# Zu bearbeitende Aufgaben
1) Prüfen Sie anhand des nachstehenden Berichts über Kapstadt, ob die folgenden Aussagen zutreffen: (a) Die erzählende Person landet am 28. Dezember allein in Kapstadt. (b) Observatory ist ein Stadtteil voller Straßenkunst und Bars. (c) Die Waterfront befindet sich im alten Hafen. Beantworten Sie jede Aussage mit Ja oder Nein und belegen Sie dies mit den entscheidenden Worten des Berichts als wörtlichem Zitat.
2) Aus welchem Land stammt laut dem nachstehenden Bericht über Kapstadt die junge Frau, die im Backpacker kennengelernt wird?
3) Schreiben Sie aus dem nachstehenden Bericht über Kapstadt den Abschnitt ab, der mit „Kapstadt. Ein Muss“ beginnt und mit „mein Essen kaufe.“ endet.

# Seitentext
+===+

Die schönste Stadt der Welt

Freitag, 10.01.2020

Kapstadt. Ein Muss während deines Südafrikabesuchs. Die meisten Urlaubsflüge der Welt gehen nach Kapstadt. Und auch ich peile diese Stadt an und lande dort am 28. Dezember, gemeinsam mit einem Freund und Mitfreiwilligen, um mich mit den anderen Freiwilligen dort zu treffen, das neue Jahr zu feiern und die Stadt zu besichtigen.
Die ersten drei Tage sind ruhig. Wir verbringen die Tage in Observatory, einem Stadtteil, der voller Straßenkunst und Bars ist. Das Kapstadt jedoch anders ist, fällt mir bereits in den ersten drei Tagen auf. In den Straßen werde ich mit viel Armut konfrontiert. Obdachlose Menschen mit nichts als ihren Kleidern am Leib, wenn überhaupt. Es ist präsenter als an jedem Ort, an dem ich je war. Die Unterschiede sind gravierend und unmittelbar. Ein hungernder Mensch neben dem Spar, in dem ich jeden Tag mein Essen kaufe.


Im Backpacker, in dem wir wohnen, lerne ich eine Österreicherin kennen, ein 19-jähriges Mädchen, genau wie ich, die allein Südafrika erkundet und für die nächste Woche in unsere Gruppe integriert wird, da man sich immer wieder trifft. Gemeinsam erkunden wir die Innenstadt, laufen durch die Long Street, eine Straße mit vielen Clubs und Bars, bis zur Waterfront, dem Touristenviertel im alten Hafen. Als die anderen SAGE Net Freiwilligen eintreffen, habe ich Kapstadt bereits ein wenig erkundet.

+===+

# Datenauszug
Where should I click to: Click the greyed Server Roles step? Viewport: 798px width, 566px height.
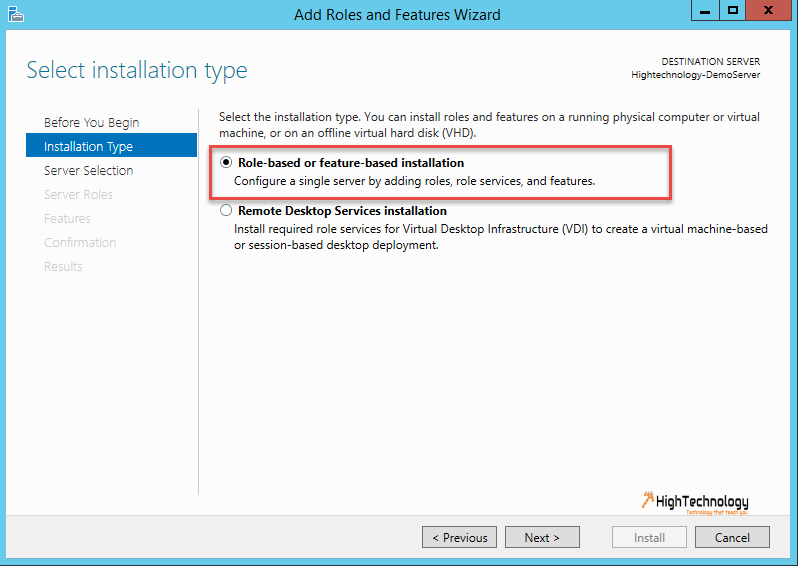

+===+

# Antworten je Aufgabe
1)
(a) Nein: „gemeinsam mit einem Freund und Mitfreiwilligen“
(b) Ja: „einem Stadtteil, der voller Straßenkunst und Bars ist“
(c) Ja: „dem Touristenviertel im alten Hafen“

2) Sie ist Österreicherin.

3)
Kapstadt. Ein Muss während deines Südafrikabesuchs. Die meisten Urlaubsflüge der Welt gehen nach Kapstadt. Und auch ich peile diese Stadt an und lande dort am 28. Dezember, gemeinsam mit einem Freund und Mitfreiwilligen, um mich mit den anderen Freiwilligen dort zu treffen, das neue Jahr zu feiern und die Stadt zu besichtigen.
Die ersten drei Tage sind ruhig. Wir verbringen die Tage in Observatory, einem Stadtteil, der voller Straßenkunst und Bars ist. Das Kapstadt jedoch anders ist, fällt mir bereits in den ersten drei Tagen auf. In den Straßen werde ich mit viel Armut konfrontiert. Obdachlose Menschen mit nichts als ihren Kleidern am Leib, wenn überhaupt. Es ist präsenter als an jedem Ort, an dem ich je war. Die Unterschiede sind gravierend und unmittelbar. Ein hungernder Mensch neben dem Spar, in dem ich jeden Tag mein Essen kaufe.